*** MATERIAL TO PROCESS Section Begins ***

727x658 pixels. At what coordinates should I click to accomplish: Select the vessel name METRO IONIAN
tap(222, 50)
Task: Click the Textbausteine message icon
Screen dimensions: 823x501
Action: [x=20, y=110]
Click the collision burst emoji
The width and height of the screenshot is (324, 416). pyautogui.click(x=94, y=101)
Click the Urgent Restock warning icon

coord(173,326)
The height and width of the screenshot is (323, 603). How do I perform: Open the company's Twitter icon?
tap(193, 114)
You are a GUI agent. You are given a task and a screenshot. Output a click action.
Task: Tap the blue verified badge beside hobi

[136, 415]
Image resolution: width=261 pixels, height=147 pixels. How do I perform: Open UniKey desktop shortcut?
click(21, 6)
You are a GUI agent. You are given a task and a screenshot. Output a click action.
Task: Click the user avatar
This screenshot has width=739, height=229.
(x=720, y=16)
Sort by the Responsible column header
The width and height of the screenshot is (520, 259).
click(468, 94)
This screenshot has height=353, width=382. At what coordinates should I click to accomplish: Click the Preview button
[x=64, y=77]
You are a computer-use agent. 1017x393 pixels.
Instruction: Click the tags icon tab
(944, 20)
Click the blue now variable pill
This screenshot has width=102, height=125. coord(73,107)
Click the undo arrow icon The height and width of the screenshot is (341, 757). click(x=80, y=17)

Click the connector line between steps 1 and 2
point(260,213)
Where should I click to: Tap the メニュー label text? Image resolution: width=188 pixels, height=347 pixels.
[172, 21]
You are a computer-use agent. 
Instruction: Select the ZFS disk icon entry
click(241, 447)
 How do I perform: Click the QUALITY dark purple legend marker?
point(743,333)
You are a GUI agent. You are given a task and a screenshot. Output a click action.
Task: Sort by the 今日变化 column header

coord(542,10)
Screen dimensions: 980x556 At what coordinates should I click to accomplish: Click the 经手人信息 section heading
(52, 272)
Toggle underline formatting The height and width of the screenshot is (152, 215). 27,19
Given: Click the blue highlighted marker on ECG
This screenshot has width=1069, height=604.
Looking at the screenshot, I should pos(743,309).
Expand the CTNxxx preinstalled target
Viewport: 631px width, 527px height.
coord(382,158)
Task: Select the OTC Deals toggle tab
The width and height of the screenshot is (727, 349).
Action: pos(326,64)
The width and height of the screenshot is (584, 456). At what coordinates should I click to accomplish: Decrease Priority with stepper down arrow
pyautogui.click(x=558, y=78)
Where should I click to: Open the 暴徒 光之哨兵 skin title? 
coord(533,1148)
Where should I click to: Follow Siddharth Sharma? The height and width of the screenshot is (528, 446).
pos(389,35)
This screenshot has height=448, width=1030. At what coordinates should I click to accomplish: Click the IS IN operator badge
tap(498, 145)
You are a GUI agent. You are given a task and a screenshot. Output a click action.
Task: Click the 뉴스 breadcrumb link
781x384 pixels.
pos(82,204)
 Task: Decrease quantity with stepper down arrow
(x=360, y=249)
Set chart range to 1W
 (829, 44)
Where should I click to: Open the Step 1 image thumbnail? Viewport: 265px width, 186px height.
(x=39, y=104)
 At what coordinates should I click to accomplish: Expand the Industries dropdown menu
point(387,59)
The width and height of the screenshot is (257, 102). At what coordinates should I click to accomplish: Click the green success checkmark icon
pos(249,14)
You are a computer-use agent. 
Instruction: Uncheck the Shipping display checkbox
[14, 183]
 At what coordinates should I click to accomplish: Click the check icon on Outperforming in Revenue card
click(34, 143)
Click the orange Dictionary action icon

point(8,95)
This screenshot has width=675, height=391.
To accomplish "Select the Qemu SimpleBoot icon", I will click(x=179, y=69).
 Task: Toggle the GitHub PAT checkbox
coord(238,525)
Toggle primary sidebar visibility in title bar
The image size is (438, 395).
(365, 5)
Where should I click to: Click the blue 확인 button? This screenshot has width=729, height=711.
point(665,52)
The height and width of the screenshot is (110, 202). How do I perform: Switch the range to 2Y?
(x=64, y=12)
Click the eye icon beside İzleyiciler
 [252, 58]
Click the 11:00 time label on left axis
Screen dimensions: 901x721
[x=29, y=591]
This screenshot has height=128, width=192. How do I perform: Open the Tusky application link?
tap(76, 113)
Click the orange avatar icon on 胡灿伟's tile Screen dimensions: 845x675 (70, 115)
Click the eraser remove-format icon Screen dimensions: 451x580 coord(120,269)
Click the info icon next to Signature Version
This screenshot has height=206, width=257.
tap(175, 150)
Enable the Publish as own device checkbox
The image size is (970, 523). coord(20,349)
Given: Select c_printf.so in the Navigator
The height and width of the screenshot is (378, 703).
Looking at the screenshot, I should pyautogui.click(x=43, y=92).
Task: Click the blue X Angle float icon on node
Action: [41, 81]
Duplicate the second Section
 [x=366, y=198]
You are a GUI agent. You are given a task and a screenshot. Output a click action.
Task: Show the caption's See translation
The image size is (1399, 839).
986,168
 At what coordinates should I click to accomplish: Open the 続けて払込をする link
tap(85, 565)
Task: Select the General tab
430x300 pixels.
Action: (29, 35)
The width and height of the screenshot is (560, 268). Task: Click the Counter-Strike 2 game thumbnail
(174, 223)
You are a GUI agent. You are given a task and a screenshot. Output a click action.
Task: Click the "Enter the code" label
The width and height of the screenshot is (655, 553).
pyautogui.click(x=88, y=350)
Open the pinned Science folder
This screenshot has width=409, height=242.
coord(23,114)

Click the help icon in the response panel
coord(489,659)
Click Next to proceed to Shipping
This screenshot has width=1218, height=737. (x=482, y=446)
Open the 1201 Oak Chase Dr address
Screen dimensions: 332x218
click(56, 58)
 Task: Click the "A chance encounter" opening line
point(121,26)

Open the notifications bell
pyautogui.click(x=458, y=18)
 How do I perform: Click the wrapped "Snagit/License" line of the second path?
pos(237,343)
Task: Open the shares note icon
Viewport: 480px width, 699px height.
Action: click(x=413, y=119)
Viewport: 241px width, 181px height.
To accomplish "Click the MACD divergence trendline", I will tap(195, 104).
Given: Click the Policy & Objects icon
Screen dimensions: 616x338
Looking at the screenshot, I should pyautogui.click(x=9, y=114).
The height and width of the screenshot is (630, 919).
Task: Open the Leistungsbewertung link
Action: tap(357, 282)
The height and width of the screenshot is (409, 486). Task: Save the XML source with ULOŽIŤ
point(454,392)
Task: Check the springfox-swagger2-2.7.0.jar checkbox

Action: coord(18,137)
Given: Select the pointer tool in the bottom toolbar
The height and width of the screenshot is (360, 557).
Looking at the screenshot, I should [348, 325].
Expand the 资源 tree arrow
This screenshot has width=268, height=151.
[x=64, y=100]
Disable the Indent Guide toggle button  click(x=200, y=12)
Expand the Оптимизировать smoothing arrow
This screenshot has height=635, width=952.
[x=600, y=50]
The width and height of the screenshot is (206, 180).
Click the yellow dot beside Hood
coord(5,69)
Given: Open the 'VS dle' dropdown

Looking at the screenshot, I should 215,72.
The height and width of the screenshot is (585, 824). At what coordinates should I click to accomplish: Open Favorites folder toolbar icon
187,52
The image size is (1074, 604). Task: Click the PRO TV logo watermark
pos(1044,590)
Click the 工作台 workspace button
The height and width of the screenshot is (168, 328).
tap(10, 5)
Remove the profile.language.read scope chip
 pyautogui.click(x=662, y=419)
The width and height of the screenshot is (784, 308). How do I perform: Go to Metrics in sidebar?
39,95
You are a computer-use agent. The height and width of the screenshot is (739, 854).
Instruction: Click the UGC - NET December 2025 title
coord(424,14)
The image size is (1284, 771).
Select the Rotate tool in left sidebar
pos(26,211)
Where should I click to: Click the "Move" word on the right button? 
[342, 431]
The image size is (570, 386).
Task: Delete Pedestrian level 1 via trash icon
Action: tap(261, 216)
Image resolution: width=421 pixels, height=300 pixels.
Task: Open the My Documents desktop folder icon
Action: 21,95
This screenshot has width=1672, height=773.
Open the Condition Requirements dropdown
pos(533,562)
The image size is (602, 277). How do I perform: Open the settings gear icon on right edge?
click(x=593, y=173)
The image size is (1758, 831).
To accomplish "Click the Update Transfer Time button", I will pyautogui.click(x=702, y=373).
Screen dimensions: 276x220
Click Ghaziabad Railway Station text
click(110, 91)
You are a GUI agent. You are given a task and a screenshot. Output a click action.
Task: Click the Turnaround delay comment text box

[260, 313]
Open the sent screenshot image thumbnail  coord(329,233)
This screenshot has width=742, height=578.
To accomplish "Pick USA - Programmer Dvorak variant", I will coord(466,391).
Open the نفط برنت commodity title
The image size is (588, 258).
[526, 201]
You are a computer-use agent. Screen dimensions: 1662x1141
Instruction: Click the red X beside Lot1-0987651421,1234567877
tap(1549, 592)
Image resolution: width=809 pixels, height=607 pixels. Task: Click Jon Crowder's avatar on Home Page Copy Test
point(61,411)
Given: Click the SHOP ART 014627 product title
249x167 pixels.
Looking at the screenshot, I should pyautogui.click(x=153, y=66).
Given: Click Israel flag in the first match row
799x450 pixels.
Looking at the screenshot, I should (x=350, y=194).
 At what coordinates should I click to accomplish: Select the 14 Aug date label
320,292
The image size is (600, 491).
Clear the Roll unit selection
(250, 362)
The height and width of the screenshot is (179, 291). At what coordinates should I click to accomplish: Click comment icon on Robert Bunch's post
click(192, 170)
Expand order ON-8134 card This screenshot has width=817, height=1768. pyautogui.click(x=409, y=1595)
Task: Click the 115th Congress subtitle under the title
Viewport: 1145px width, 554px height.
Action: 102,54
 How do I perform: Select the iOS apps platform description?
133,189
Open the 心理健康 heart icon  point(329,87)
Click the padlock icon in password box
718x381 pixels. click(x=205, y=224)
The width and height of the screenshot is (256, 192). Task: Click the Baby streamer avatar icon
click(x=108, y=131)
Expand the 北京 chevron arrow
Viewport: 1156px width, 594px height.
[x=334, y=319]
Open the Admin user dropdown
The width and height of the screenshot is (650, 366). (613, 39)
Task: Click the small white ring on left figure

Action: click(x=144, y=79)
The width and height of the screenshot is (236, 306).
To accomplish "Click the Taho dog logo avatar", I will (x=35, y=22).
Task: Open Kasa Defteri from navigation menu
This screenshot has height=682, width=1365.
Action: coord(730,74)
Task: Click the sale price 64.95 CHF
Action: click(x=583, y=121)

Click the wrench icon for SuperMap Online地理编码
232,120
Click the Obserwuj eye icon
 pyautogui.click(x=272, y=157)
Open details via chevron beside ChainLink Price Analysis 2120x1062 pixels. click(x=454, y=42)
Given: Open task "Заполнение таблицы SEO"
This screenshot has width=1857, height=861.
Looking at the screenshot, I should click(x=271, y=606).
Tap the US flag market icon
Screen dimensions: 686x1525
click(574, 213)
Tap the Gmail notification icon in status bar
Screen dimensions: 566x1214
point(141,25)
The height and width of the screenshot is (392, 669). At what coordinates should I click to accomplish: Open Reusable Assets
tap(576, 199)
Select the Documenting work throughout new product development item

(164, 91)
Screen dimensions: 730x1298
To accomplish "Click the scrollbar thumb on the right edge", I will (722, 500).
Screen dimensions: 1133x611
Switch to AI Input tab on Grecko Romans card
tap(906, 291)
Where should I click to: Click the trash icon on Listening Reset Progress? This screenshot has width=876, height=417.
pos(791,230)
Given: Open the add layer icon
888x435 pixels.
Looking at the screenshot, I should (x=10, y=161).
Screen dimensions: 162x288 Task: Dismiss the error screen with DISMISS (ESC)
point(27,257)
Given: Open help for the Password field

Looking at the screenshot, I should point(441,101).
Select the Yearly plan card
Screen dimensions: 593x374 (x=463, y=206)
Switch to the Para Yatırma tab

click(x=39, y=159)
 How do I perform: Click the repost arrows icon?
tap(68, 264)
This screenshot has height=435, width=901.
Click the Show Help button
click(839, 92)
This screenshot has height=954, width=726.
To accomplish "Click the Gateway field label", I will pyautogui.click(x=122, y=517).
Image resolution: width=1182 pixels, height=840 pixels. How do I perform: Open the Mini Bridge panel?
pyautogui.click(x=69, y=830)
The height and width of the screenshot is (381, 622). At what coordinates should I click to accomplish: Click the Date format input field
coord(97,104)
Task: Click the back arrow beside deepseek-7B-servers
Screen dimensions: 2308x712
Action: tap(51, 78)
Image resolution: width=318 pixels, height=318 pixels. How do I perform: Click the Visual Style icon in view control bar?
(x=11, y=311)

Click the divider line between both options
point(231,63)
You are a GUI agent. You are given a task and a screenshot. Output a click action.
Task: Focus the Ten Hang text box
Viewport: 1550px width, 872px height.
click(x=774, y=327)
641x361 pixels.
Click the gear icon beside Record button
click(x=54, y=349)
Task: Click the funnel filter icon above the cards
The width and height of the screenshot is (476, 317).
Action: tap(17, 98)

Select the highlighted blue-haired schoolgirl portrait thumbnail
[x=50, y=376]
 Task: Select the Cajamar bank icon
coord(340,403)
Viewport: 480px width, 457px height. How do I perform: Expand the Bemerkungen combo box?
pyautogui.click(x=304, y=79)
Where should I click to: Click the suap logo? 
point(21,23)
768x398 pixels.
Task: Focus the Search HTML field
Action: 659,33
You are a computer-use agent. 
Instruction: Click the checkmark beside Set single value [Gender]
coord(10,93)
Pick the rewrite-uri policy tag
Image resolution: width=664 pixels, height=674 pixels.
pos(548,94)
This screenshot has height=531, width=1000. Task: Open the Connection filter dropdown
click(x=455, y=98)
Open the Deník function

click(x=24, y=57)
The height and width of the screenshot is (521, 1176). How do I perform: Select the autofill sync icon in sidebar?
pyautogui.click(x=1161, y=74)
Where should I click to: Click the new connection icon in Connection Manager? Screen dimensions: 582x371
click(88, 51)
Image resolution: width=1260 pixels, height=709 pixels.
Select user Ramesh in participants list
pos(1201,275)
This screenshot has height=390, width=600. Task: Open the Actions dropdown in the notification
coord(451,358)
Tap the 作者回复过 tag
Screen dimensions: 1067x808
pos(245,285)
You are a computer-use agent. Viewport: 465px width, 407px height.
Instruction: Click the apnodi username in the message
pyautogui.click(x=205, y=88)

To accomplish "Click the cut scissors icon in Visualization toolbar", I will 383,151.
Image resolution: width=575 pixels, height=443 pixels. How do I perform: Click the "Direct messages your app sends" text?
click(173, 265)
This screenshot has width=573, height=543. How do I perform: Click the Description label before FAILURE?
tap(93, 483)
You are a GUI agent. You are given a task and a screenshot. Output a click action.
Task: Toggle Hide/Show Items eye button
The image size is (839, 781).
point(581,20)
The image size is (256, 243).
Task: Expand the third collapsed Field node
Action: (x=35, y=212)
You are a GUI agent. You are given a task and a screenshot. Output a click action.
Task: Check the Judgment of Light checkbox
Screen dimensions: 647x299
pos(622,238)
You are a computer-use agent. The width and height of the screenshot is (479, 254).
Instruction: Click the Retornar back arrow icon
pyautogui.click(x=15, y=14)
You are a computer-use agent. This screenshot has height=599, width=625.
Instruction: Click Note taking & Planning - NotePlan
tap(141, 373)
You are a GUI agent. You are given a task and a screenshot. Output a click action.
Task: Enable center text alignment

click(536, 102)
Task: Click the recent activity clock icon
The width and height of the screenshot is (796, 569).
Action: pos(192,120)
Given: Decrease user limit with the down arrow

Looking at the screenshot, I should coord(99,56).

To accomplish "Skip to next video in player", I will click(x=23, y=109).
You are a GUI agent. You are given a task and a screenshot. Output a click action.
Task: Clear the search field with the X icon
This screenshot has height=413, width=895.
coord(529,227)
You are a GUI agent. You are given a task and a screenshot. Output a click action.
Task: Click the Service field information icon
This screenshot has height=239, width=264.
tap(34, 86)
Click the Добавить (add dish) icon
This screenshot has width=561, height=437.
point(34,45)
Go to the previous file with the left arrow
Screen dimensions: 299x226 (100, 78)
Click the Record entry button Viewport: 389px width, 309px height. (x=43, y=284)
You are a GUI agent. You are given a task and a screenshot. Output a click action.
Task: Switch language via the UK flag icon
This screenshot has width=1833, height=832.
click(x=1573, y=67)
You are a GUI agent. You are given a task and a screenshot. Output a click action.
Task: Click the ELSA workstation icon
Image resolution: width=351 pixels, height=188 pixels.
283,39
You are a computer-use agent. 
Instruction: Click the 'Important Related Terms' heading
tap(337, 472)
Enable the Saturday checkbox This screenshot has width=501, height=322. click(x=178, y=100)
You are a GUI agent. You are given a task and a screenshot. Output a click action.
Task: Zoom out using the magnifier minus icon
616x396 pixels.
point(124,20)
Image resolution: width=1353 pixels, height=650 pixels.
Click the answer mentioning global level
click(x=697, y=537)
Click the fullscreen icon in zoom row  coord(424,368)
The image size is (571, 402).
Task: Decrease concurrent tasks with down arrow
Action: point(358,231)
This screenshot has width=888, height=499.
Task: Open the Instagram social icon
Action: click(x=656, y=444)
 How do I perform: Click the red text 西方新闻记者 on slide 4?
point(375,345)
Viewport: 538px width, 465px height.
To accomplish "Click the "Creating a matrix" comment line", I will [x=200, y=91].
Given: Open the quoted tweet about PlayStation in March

*** MATERIAL TO PROCESS Section Ends ***

Could you find every line in the records above that contains the word "flag" and copy it?

SOLUTION TO THIS EXERCISE:
Given: Click Israel flag in the first match row
Tap the US flag market icon
Task: Switch language via the UK flag icon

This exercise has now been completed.